Text for analysis
____________________
China’s “zero-Covid” policy means that your health code runs your life. Only a green health code allows mobility. But Big Data can be unreliable: friends travelling together have found that the code could change colour depending on their SIM card. The criteria are also extreme: your code turns yellow if your mobile network is within 800 metres of an infected person’s network. Last month, 82,000 Chengdu residents were subjected to emergency testing on this basis.

Such is the pressure on authorities that after two cases were detected at a holiday resort all traffic signals in that county were switched to red to halt traffic. In another city where cases were reported, the health codes of all residents, even those outside the city at that time, were switched to yellow, making it impossible for them to return home. The public protest that followed forced even official media to describe this as “unscientific, lazy governance”.

Extreme measures

China is perhaps the only country still testing parcels for the virus, banning the ordering of goods from shops and cities where cases have been detected, and sealing entire buildings, subjecting all residents to testing if an infected parcel is delivered there. Health workers have even killed pet dogs and cats of those suspected to be infected.
____________________
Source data
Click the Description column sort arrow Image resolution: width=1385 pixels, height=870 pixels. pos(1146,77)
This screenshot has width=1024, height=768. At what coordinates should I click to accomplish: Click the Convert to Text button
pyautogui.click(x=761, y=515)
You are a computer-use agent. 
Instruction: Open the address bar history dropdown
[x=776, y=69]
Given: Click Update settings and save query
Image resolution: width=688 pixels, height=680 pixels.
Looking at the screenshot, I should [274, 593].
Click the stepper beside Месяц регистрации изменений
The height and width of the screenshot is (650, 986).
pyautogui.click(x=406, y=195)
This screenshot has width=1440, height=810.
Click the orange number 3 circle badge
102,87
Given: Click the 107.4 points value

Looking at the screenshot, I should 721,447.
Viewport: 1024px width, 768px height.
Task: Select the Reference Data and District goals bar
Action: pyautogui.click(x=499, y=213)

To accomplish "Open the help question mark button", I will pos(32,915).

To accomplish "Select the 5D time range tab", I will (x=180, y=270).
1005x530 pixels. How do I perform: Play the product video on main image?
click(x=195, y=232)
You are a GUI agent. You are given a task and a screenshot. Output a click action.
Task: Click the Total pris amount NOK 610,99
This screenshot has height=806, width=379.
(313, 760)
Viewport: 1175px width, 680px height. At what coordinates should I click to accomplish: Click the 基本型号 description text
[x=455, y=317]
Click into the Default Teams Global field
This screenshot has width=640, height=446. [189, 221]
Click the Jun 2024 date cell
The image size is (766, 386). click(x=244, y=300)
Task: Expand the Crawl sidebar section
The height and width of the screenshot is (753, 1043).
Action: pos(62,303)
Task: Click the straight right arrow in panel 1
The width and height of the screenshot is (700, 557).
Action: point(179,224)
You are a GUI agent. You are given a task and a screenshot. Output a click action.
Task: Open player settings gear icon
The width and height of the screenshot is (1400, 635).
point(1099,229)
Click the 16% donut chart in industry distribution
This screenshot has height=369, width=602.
____________________
Exercise requirements
A. List each color mentioned in the text on China's zero-Covid policy, along with what it describes.
B. Please carry on the text about China's zero-Covid policy from the point where it stops.

Your written answers
A.
- Green: the health code that allows mobility
- Yellow: health codes that change when a person's mobile network is within 800 metres of an infected person's network, or that were switched for all residents of a city where cases were reported
- Red: the traffic signals in a county, switched to halt traffic after two cases were detected at a holiday resort

B.
But seeing the low cases in China compared to the world, most Chinese support these measures. The few who question them online, find their posts deleted. Even doctors who suggest that China can now live with the virus instead of going in for repeated lockdowns have not been spared. After a senior doctor made such a suggestion, he was not only denounced as a “traitor” by trolls but also subjected to an inquiry on whether he had plagiarized his PhD thesis. Weeks later, he posted his support for the government’s Covid policy; within days, the inquiry was dropped.

Yet, people in remote border areas whose proximity to neighbouring countries makes them more vulnerable and who have therefore had to bear the brunt of the ‘zero-covid’ policy, recently protested on the streets against repeated lockdowns and forced quarantines that have ruined businesses and family lives, resulting in suicides and depression. Alas! They did not find much sympathy from their compatriots.